Upon provision of the Company’s shares, etc. described in (7) below, the number of points for the Directors, etc., which is the standard, is the total number of points granted to the Directors, etc. until the time when the beneficiary requirements are fulfilled.
In the case of Directors, etc. who meet the beneficiary requirements established under the director stock benefit rules, the Directors, etc. concerned shall receive the granted points equivalent to the accumulated number of shares from the Trust in principle every three years on a fixed date during the trust period, through established procedures for the designated beneficiaries. However, in the case when Directors, etc. retire, they shall receive from the Trust after the period necessary for benefit procedures following retirement.
In addition, in the case of Directors, etc. who meet the beneficiary requirements established under the director stock benefit rules, Directors, etc. shall receive money in place of a certain portion of the Company’s stock benefit converted at the market price. For this monetary benefit to be provided, there may be cases when the Company will sell Company shares from the Trust.
In accordance with instructions from the trust administer, the voting rights represented by the Company’s shares held in the Trust’s account shall not be exercised without any exception. Adopting this approach is aimed at ensuring neutrality in the management of the Company with respect to the exercise of voting rights represented by the Company’s shares held in the Trust’s account.
The Trust shall receive dividends from the Company’s shares held in the Trust’s account and shall use them for payment to acquire the Company’s shares and for trust fees, etc. for the trustee of the Trust. In addition, in the event the Trust is terminated, dividends remaining in the Trust shall be distributed to Directors, etc. in office at that time, in accordance with the provisions of the director stock benefit rules.
The Trust shall terminate in the case of a delisting of the Company’s shares or the termination of the director stock benefit rules, etc.

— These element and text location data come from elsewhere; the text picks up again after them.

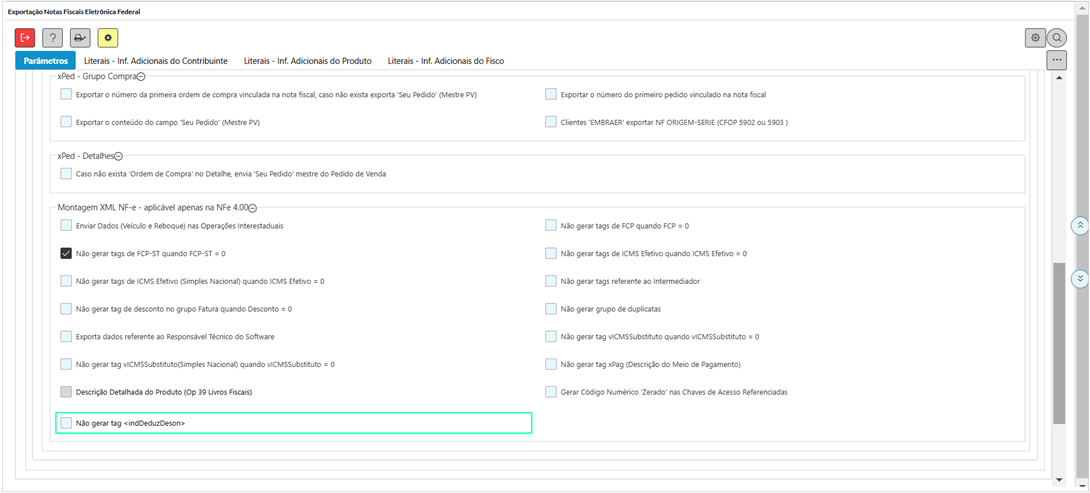The height and width of the screenshot is (493, 1090).
Task: Check 'Não gerar grupo de duplicatas' option
Action: pyautogui.click(x=551, y=309)
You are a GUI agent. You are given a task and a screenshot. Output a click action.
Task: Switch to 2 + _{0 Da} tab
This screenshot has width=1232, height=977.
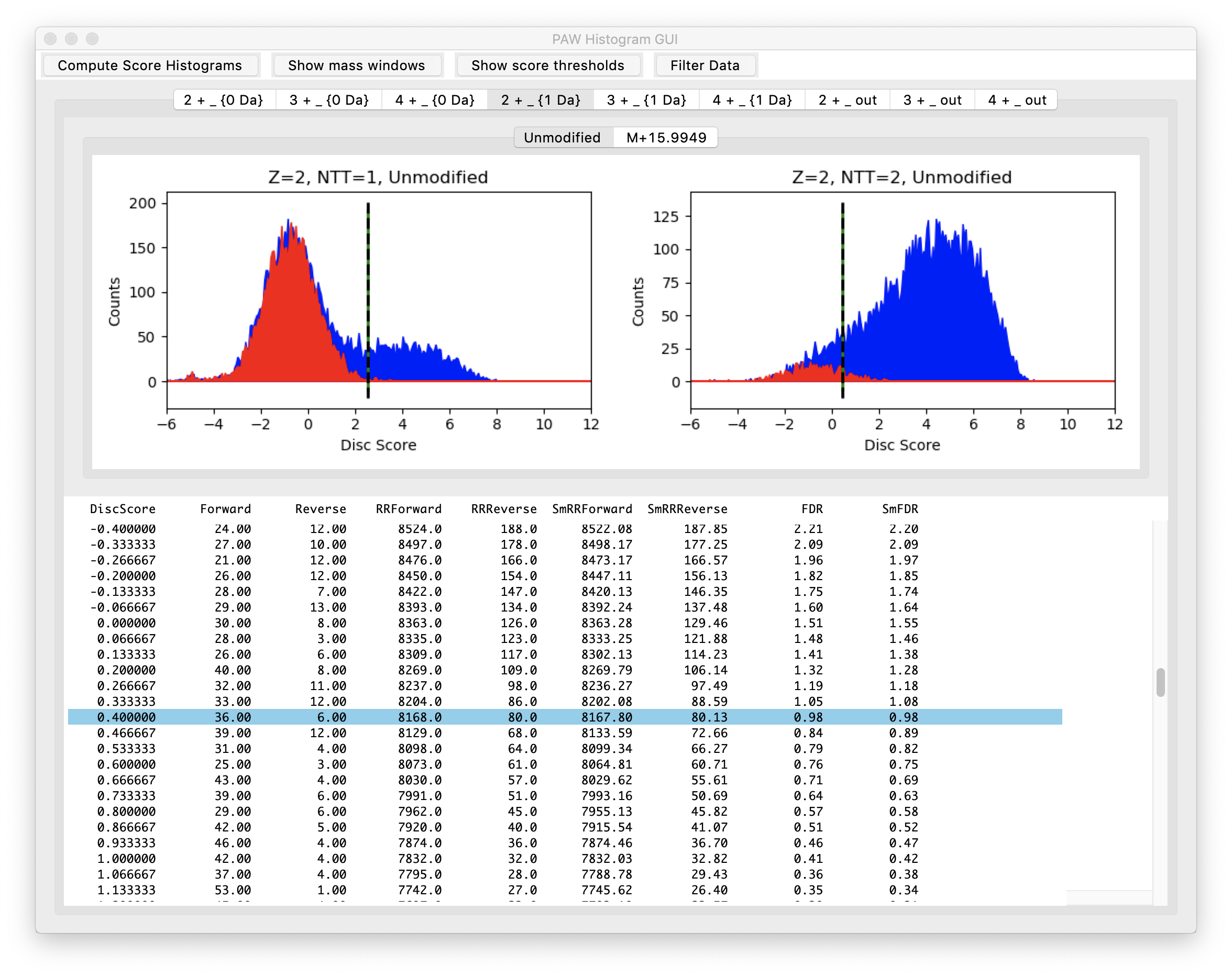pyautogui.click(x=224, y=100)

Of the remaining assets in the Trust upon termination of the Trust, after the Company acquires the remaining Company shares at no charge, the Company plans to cancel them after resolution by the Board of Directors. Of the remaining assets in the Trust upon termination of the Trust, the remaining amount of money as described in (9) above excluding the money provided to Directors, etc. shall be distributed to the Company. (For the purpose of providing for expenses, etc. during the trust period and apart from funds for the acquisition of shares, Company plans to contribute only the remaining cash reserve.)